The manager carefully calculates the nitrogen and carbon content of all the materials, to create a perfect recipe that will cook just right.
Duluth and the other towns served by the sanitary district may be the only places in the U.S. with a law that requires big producers of food waste to separate it from their trash and deliver it here.
Most people don't realize how important recycling is, says Ginny Black of the Minnesota Pollution Control Agency. Her job is to get more people and businesses to compost their waste.
"Aside from giving up your car, and walking and riding your bike everywhere, the biggest impact you can have in reducing the greenhouse gases is to recycle," said Black.
There's a direct connection between the amount of garbage we send to landfills, and greenhouse gases that lead to global warming.
First of all, when organic material sits in a landfill, it decomposes without oxygen. That produces methane -- a greenhouse gas that's 20 times more potent than the carbon dioxide that comes from smokestacks or your car's tailpipe.
Second, it takes less energy to recycle than to create new raw materials, and that includes soil.
We've been treating our soil like dirt, says Ginny Black. Soil needs the nutrients and water-retaining benefits that compost supplies.
Third, using compost returns carbon to the soil, keeping it out of the atmosphere, where it contributes to global warming.
"Most of what's left after composting is a carbon substance, the organic material," Black said. "So when you incorporate that back into the soil, it's like a bank, it's like a savings account. In this case it's carbon, and we're putting the carbon back in the soil."
The students at Susan Lindgren Elementary School are helping make compost. They're happy to explain the system to a visitor.

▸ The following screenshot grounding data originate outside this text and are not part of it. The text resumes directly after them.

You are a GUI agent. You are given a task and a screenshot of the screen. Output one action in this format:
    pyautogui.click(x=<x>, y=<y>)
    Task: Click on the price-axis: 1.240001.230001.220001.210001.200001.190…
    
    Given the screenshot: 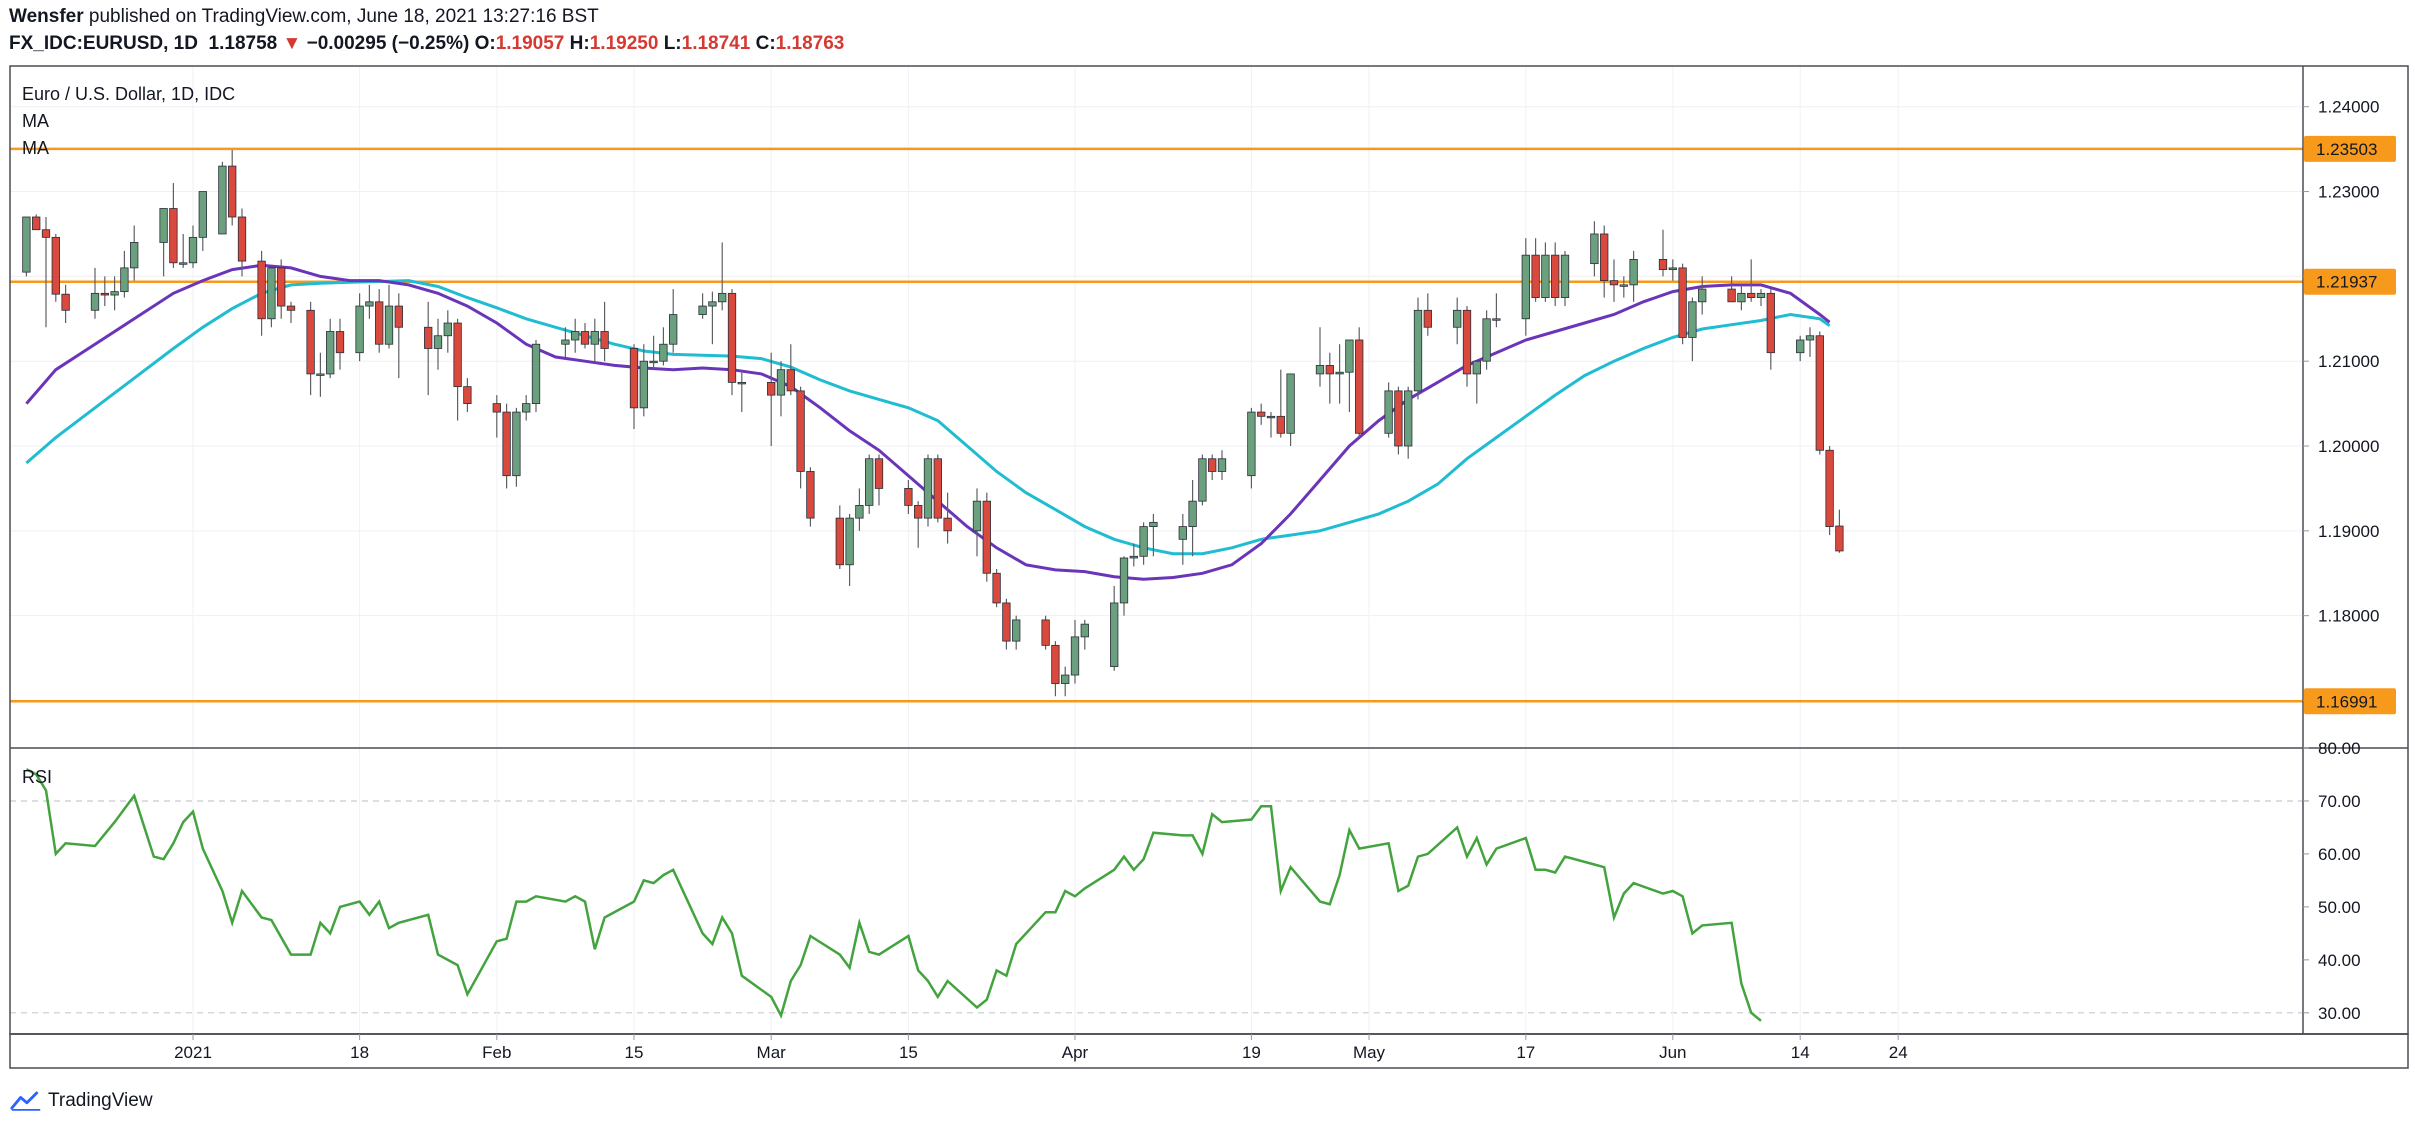 What is the action you would take?
    pyautogui.click(x=2341, y=404)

"You see there's a plastic and trash bin, and there's a food and paper bin," said one student.
They dump the trash in one bin, put their uneaten food in the other, and stack the plastic cups and paper trays on a table. The cups will be recycled and the paper trays will join the food waste as it heads to the compost pile.
That reduces the amount of stuff going to the incinerator.
"Because some people burn it, and it pollutes the air, and we're trying to stay healthy and free of that," another student explained.
One less weekly haul to the incinerator helps offset the pickup cost for the compost materials. And the state doesn't charge its 17 percent waste tax on the compostable material.
Principal Ann Sullivan is the driving force behind this move at Susan Lindgren Elementary School. When kids learn about the benefits of composting, they teach their families, and that could be one way of moving Minnesota back to the forefront of the recycling movement, she said.
Right now the program depends on grants to keep costs down, but she thinks it will pay for itself, eventually.
"Just like years ago no one could imagine separating out your glass, your cans, and your paper, everybody does that, that's just how we do business now," she says. "And this is the next wave of that."
Some restaurants in the Twin Cities participate in a voluntary food composting program.
A few cities already have curbside pickup of compostable materials. Both St. Paul and Minneapolis are trying to figure out how to make it work.